* [Extract to read]
NIPS 2017
Mon Dec 4th through Sat the 9th, 2017 at Long Beach Convention Center
Paper ID:1334
Title:Associative Embedding: End-to-End Learning for Joint Detection and Grouping

Reviewer 1

Strengths: - The idea is very novel. Unlike typical approaches to pose estimation that first detect the people and estimate the keypoints, this approach detects keypoints bottom-up, and then groups together keypoints that belong to the same person. The idea of tags to do this grouping is very intuitive, straightforward but effective. - To the best of my knowledge, the final performance is state-of-the-art on all the important benchmarks. - The exposition is clear and understandable. Weaknesses - The model seems to really require the final refinement step to achieve state-of-the-art performance. - How does the size of the model (in terms of depth or number of parameters) compare to competing approaches? The authors mention that the model consists of 4 hourglass modules, but do not say how big each hourglass module is. - There are some implementation details that are curious and will benefit from some intuition: for example, lines 158-160: why not just impose a pairwise relationship across all pairs of keypoints? the concept of anchor joints seems needlessly complex.

Reviewer 2

Paper summary: The paper addresses the problem of detecting multiple people and their corresponding keypoints/joints in images. The paper is an extension of [31], where the neural network predicts an ID for each keypoint as well. Paper strengths: - The proposed method achieves state-of-the-art performance on MPII and COCO (person category) datasets. Paper weaknesses: - The paper is incremental and does not have much technical substance. It just adds a new loss to [31]. - "Embedding" is an overloaded word for a scalar value that represents object ID. - The model of [31] is used in a post-processing stage to refine the detection. Ideally, the proposed model should be end-to-end without any post-processing. - Keypoint detection results should be included in the experiments section. - Sometimes the predicted tag value might be in the range of tag values for two or more nearby people, how is it determined to which person the keypoint belongs? - Line 168: It is mentioned that the anchor point changes if the neck is occluded. This makes training noisy since the distances for most examples are computed with respect to the neck. Overall assessment: I am on the fence for this paper. The paper achieves state-of-the-art performance, but it is incremental and does not have much technical substance. Furthermore, the main improvement comes from running [31] in a post-processing stage.

* [Problems to solve]
- a) Rewrite the paragraph of the reviews of the associative embedding paper that begins "Strengths: - The idea is very novel" as a shorter bulleted list, keeping its main facts.
- b) Carry the reviews of the associative embedding paper forward, starting right after the last sentence of Reviewer 2's assessment.
The listing has no connection to the reviews of the associative embedding paper.

* [Record extracts]
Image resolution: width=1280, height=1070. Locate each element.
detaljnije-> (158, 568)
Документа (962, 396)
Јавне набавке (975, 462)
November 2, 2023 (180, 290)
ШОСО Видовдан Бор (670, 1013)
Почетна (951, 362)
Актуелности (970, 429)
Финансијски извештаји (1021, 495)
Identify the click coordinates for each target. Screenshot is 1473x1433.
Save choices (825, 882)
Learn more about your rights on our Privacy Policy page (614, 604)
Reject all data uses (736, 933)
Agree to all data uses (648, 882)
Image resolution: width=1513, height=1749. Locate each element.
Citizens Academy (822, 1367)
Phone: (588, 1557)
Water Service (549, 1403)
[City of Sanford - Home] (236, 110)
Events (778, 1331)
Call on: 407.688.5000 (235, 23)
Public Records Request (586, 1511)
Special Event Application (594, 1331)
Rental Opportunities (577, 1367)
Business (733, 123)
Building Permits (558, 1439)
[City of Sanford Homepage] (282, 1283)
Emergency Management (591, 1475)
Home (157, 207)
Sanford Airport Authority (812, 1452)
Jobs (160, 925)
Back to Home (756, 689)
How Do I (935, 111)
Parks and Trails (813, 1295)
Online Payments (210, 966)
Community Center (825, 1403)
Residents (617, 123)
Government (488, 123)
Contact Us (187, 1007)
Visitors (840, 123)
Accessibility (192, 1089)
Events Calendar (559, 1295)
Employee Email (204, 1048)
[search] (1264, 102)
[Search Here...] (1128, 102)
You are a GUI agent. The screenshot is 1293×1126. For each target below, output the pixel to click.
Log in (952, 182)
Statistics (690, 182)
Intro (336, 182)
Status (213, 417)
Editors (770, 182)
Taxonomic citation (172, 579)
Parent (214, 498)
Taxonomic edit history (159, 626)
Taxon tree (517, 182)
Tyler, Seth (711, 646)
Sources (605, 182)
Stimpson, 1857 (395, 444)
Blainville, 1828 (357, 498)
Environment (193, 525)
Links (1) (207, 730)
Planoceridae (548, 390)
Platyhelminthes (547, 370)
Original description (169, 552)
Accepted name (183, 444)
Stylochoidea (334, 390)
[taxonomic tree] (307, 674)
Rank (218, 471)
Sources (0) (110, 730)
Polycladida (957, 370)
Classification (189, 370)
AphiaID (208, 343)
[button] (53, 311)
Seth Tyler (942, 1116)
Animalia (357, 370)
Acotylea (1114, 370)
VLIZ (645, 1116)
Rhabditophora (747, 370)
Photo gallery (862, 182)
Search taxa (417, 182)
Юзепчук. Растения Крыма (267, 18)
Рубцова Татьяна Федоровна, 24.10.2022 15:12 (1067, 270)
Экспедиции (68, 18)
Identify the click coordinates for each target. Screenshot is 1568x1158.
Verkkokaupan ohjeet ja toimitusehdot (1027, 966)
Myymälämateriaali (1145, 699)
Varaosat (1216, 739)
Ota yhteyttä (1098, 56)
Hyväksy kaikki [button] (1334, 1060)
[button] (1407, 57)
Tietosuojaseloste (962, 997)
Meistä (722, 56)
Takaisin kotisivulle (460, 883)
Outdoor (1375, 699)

* [Answers per task]
- a)
Strengths:
- Novel idea: keypoints are detected bottom-up and then grouped by person, rather than detecting people first.
- Using tags for grouping is intuitive, simple and effective.
- Final performance appears state-of-the-art on all major benchmarks.
- The writing is clear.

Weaknesses:
- State-of-the-art results seem to depend on the final refinement step.
- Model size is not compared with competing approaches; the size of each of the 4 hourglass modules is not given.
- Some implementation details need explanation, such as why anchor joints are used (lines 158-160) instead of a pairwise relationship across all keypoint pairs.

- b)
Reviewer 3

The paper proposes a method for the task of multi-person pose estimation. It is based on the stacked hour glasses architecture for single person pose estimation which is combined with an associative embedding. Body joint heatmaps are associated with tag heatmaps indicating which individual the joint belongs to. A new grouping loss is defined to assess how well predicted tags agree with ground truth joint associations. The approach is evaluated on the MPII multi-person and on MS-COCO, achieving state of the art performance for both of them. Strengths: - State-of-the-art performance is achieved for the multi-person pose estimation problem on MPII Multi-person and MS-COCO. Weakness: - The paper is rather incremental with respect to [31]. The authors adapt the existing architecture for the multi-person case producing identity/tag heatmaps with the joint heatmaps. - Some explanations are unclear and rather vague. Especially, the solution for the multi-scale case (end of Section 3) and the pose refinement used in section 4.4 / table 4. This is important as most of the improvement with respect to state of the art methods seems to come from these 2 elements of the pipeline as indicated in Table 4. Comments: The state-of-the-art performance in multi-person pose estimation is a strong point. However, I find that there is too little novelty in the paper with respect to the stacked hour glasses paper and that explanations are not always clear. What seems to be the key elements to outperform other competing methods, namely the scale-invariance aspect and the pose refinement stage, are not well explained.